The Robert Wood Johnson Foundation (RWJF) and the Institute for Healthcare Improvement (IHI) have started an initiative called Transforming Care at the Bedside (TCAB) to facilitate transition to home. They have created a framework to build safe and reliable care and emphasize vitality and teamwork, patient-centered care, and value-added care processes. Currently, this framework is being tested and has shown some early benefits.

Many non-pharmacological interventions to support post-discharge care have been examined extensively in published systematic reviews or meta-analysis.12,20-25 Many previously published studies have varied their eligibility criteria and inclusion of primary studies; thus evaluating different studies. This report aims to comprehensively evaluate data on the effectiveness of non-pharmacological interventions for post-discharge care in patients with HF and their relevance to the Medicare population.

Scope and Key Question

CMS, AHRQ, and EPC staff jointly determined the key question and the definition of terminologies.

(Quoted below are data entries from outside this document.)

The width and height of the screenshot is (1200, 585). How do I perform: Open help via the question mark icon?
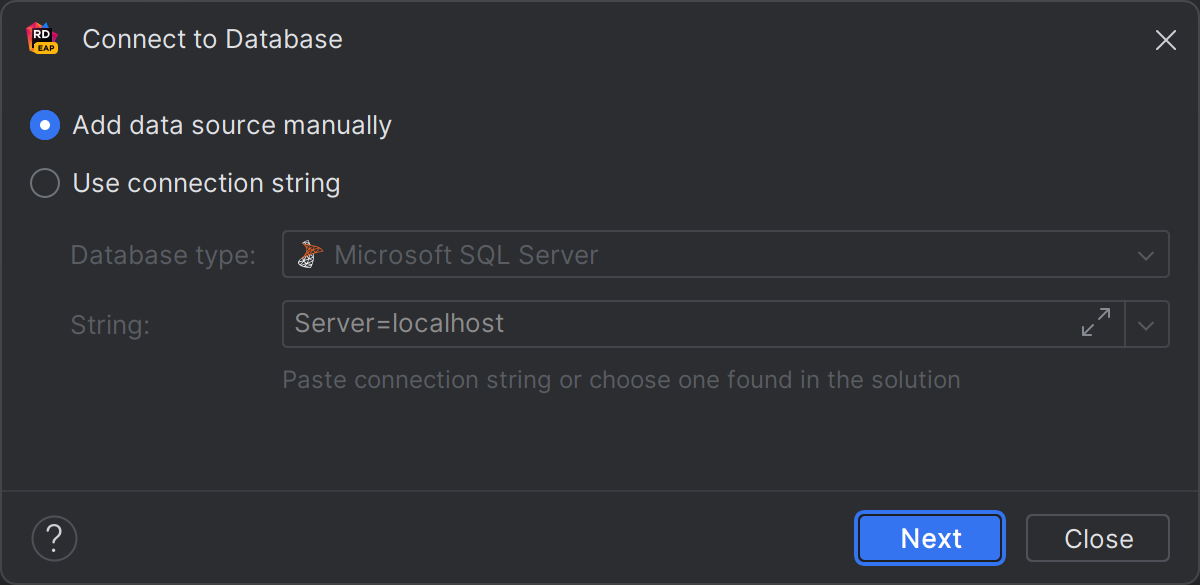click(x=54, y=538)
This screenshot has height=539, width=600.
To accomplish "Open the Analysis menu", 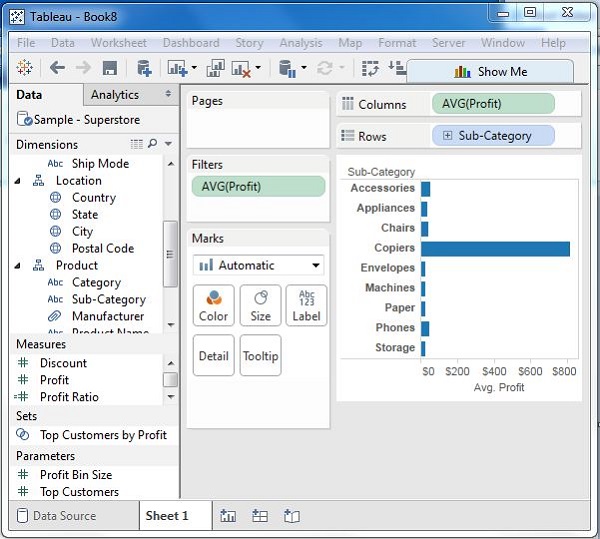I will click(300, 43).
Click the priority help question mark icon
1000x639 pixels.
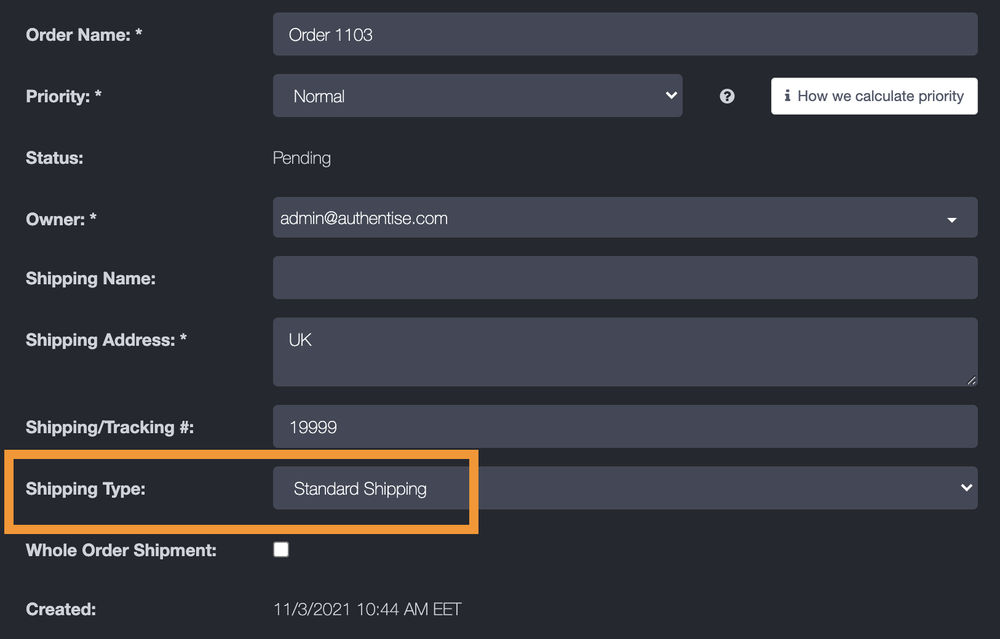coord(726,96)
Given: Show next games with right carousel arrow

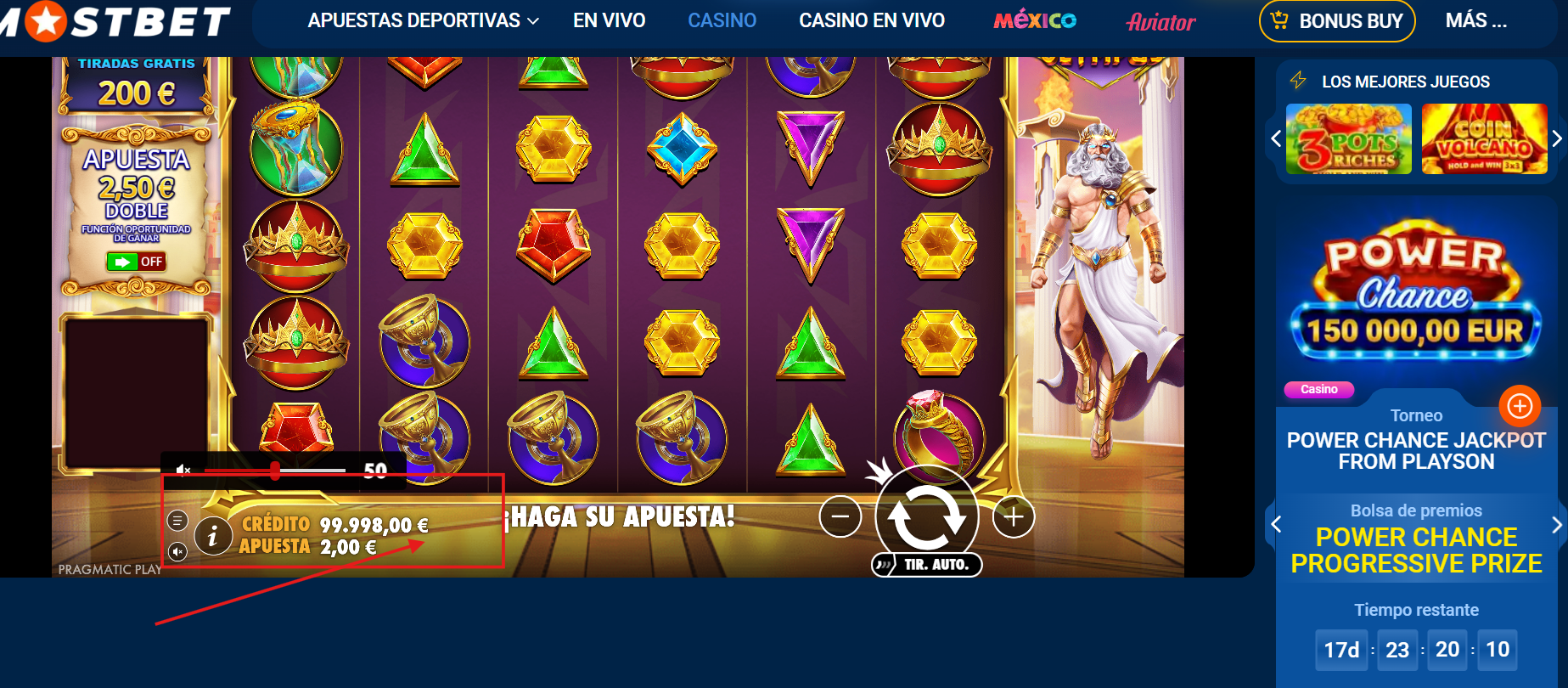Looking at the screenshot, I should (1557, 138).
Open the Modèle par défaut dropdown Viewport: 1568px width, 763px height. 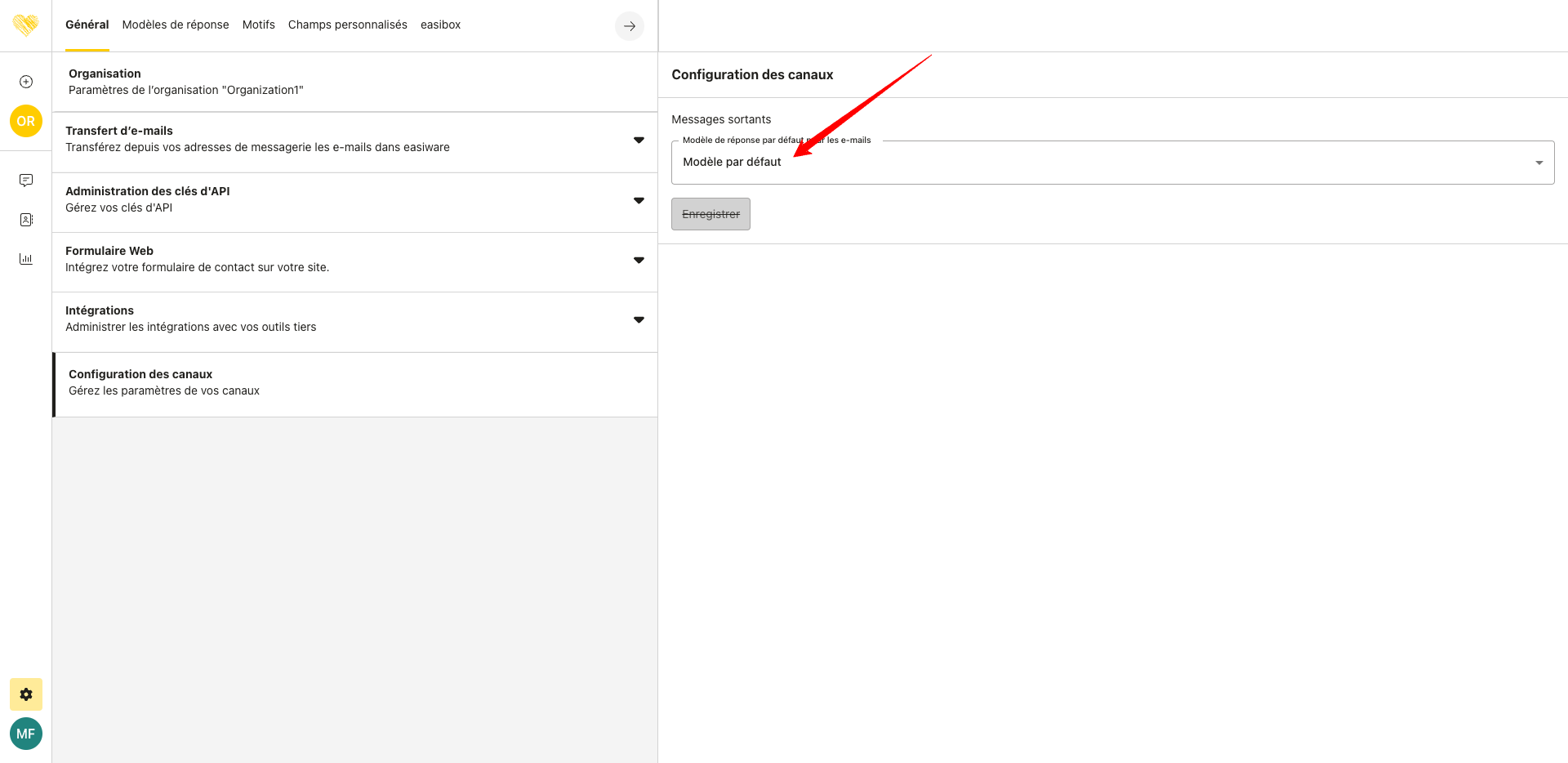[x=1111, y=163]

  1. In HF patients 50 years and older, what is the effectiveness of interventions to support post-discharge care compared with the usual care to prevent readmission?
    1. What is the relationship of the following parameters to the outcome readmission?
      • Internal and external validity of the studies (includes inclusion and exclusion criteria of the studies).
      • Length of followup.
      • Concurrent discharge planning in disease management programs.
      • Place of delivery of discharge planning (home, inpatient, outpatient).
      • Components of discharge planning and whether components were individually tailored or generalized.
      • Intensity of discharge planning, number and frequency of interventions.
      • Patient characteristics.
      • Other study characteristics that may affect outcomes.

In addition to the rate of readmission, which is the main outcome of interest, CMS requested evaluation of other outcomes that were deemed clinically important. These included all cause mortality, length of hospital stay, costs, quality of life, and combined endpoint consisting of mortality and hospitalization.